_Aim of the exercise_
Go through the records below and set each one down exactly, leaving out any pictures.
------ Material provided
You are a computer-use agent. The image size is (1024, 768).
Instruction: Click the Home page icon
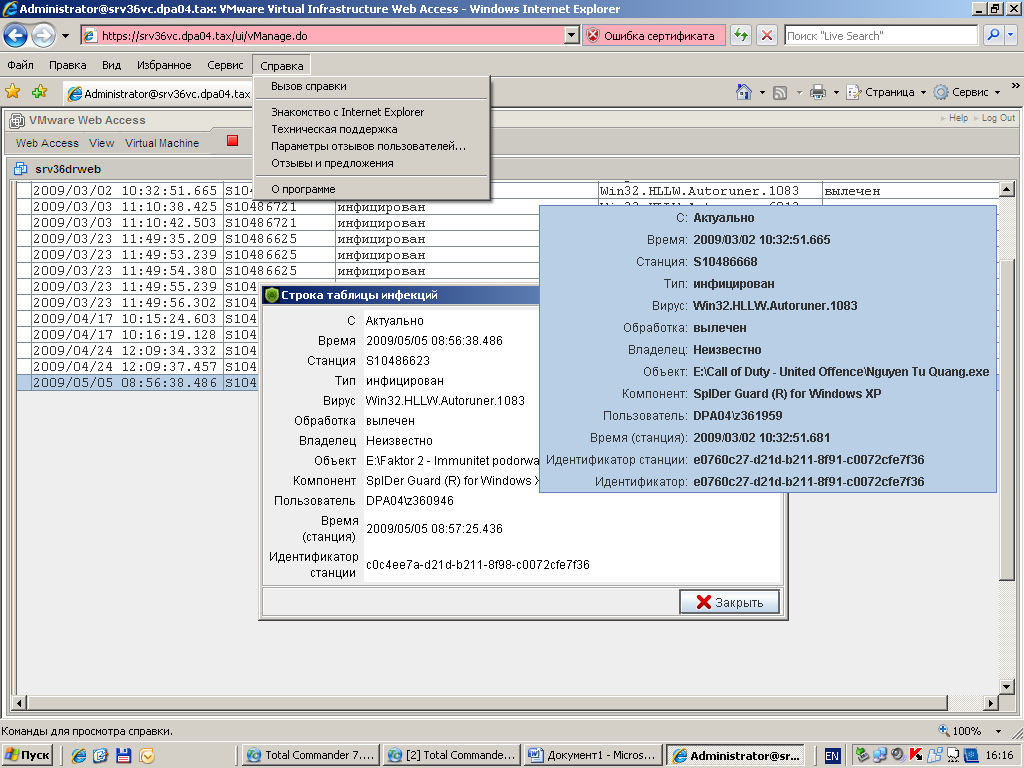[744, 92]
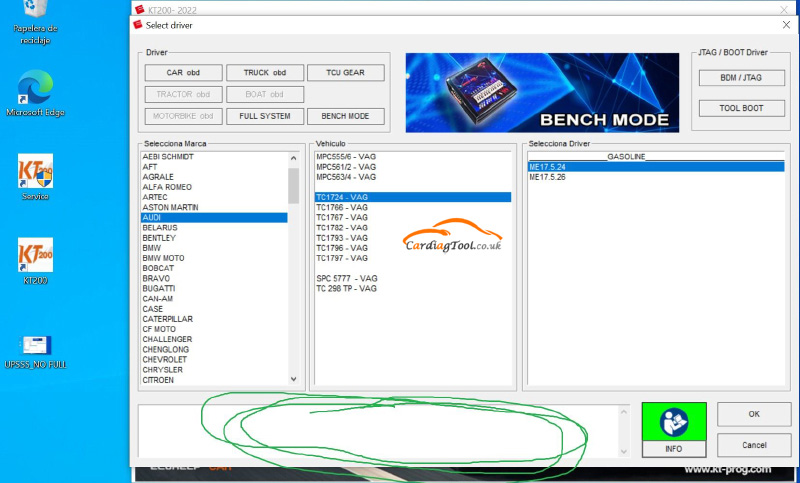Confirm selection with the OK button

(754, 413)
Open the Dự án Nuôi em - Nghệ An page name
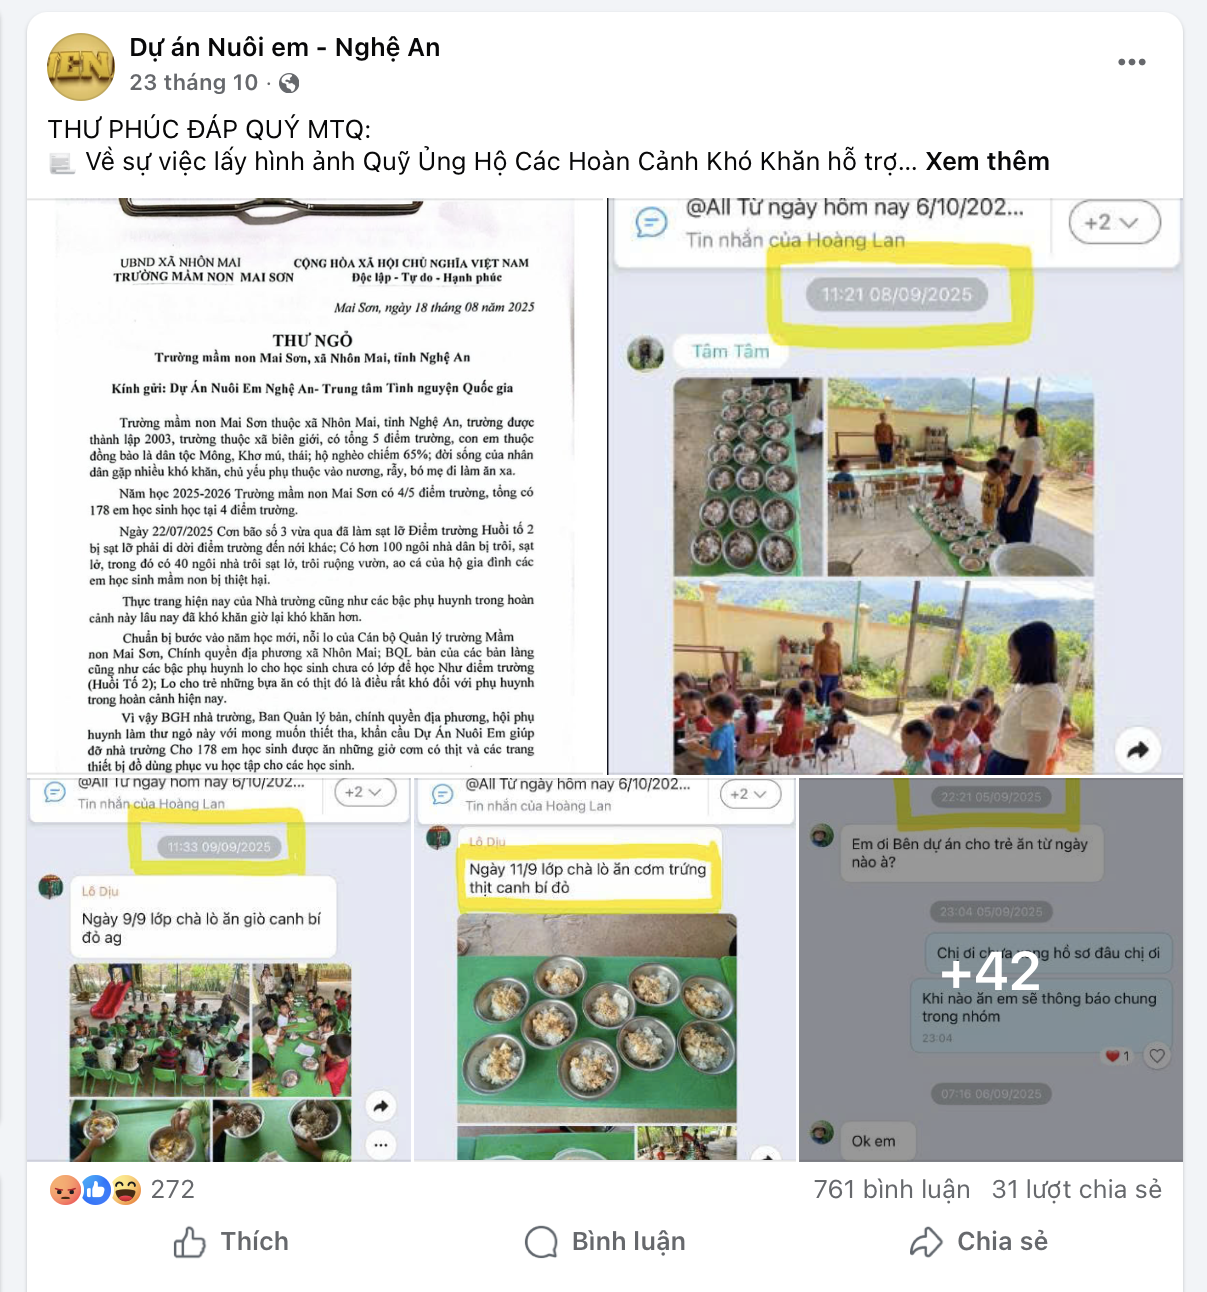Image resolution: width=1207 pixels, height=1292 pixels. 285,48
------------
_Answer_
You are a computer-use agent. The image size is (1024, 768).
Instruction: Click the Home page icon
[744, 92]
Confirm selection with the OK button

(754, 413)
Open the Dự án Nuôi em - Nghệ An page name
Image resolution: width=1207 pixels, height=1292 pixels. 285,48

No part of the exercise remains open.